Por Marcia Esteves Agostinho*
No imaginário tradicional, namorar é uma espécie de “ensaio geral” para o casamento. Duas pessoas se conhecem, sentem atração, iniciam um namoro e, com o tempo, avaliam se há compatibilidade suficiente para dar um passo mais firme na direção de uma vida a dois. Esse percurso – conhecer, conviver, comprometer-se – parece linear e natural. Mas será que ele ainda é o único caminho possível?
Com as novas formas de conexão proporcionadas pela tecnologia, surgem histórias que invertem essa ordem. Imagine duas pessoas que se conhecem por um aplicativo, vivem em países diferentes e, depois de meses de conversa online e alguns dias intensos de convivência presencial, decidem se casar.
Não para realizar um sonho romântico idealizado, mas para poderem enfim ficar juntas – e aí sim começar a namorar no dia a dia da convivência. Esse é um “casar para namorar”: o compromisso formal antecede a intimidade prática.
Ambas as trajetórias nos convidam a repensar o papel do namoro hoje. No meu livro Por que casamos, afirmo que “o namoro serve para testar o quanto aquela pessoa pela qual nos sentimos atraídos pode nos completar. Serve para verificar se, de fato, temos vontade de assumir o compromisso de amar.” Em outras palavras, o namoro é uma experiência seletiva – não só de atração, mas de convivência, afeto e responsabilidade.

### Material fornecido
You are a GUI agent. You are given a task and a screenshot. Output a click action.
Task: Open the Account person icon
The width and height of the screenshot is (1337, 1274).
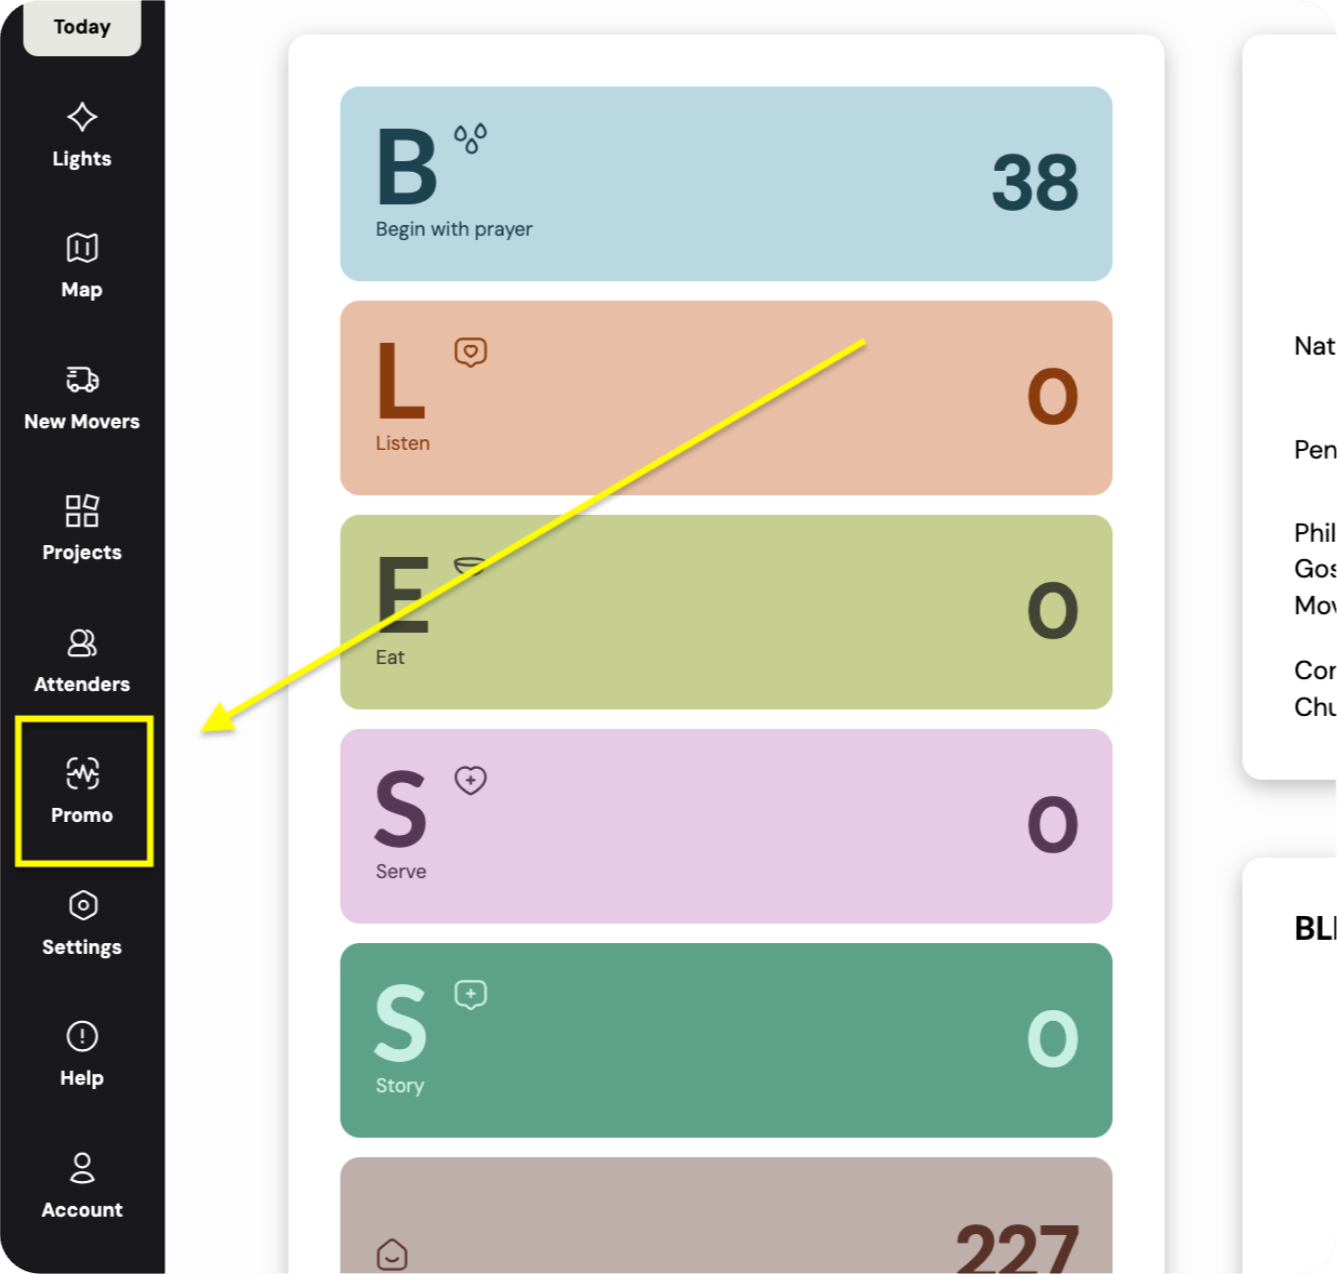(x=82, y=1167)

### Tarefa a cumprir
Redigite na íntegra o texto sobre namoro e casamento, sem mudar nada. A listagem acima vem de outra fonte.

### Resultado
Por Marcia Esteves Agostinho*
No imaginário tradicional, namorar é uma espécie de “ensaio geral” para o casamento. Duas pessoas se conhecem, sentem atração, iniciam um namoro e, com o tempo, avaliam se há compatibilidade suficiente para dar um passo mais firme na direção de uma vida a dois. Esse percurso – conhecer, conviver, comprometer-se – parece linear e natural. Mas será que ele ainda é o único caminho possível?
Com as novas formas de conexão proporcionadas pela tecnologia, surgem histórias que invertem essa ordem. Imagine duas pessoas que se conhecem por um aplicativo, vivem em países diferentes e, depois de meses de conversa online e alguns dias intensos de convivência presencial, decidem se casar.
Não para realizar um sonho romântico idealizado, mas para poderem enfim ficar juntas – e aí sim começar a namorar no dia a dia da convivência. Esse é um “casar para namorar”: o compromisso formal antecede a intimidade prática.
Ambas as trajetórias nos convidam a repensar o papel do namoro hoje. No meu livro Por que casamos, afirmo que “o namoro serve para testar o quanto aquela pessoa pela qual nos sentimos atraídos pode nos completar. Serve para verificar se, de fato, temos vontade de assumir o compromisso de amar.” Em outras palavras, o namoro é uma experiência seletiva – não só de atração, mas de convivência, afeto e responsabilidade.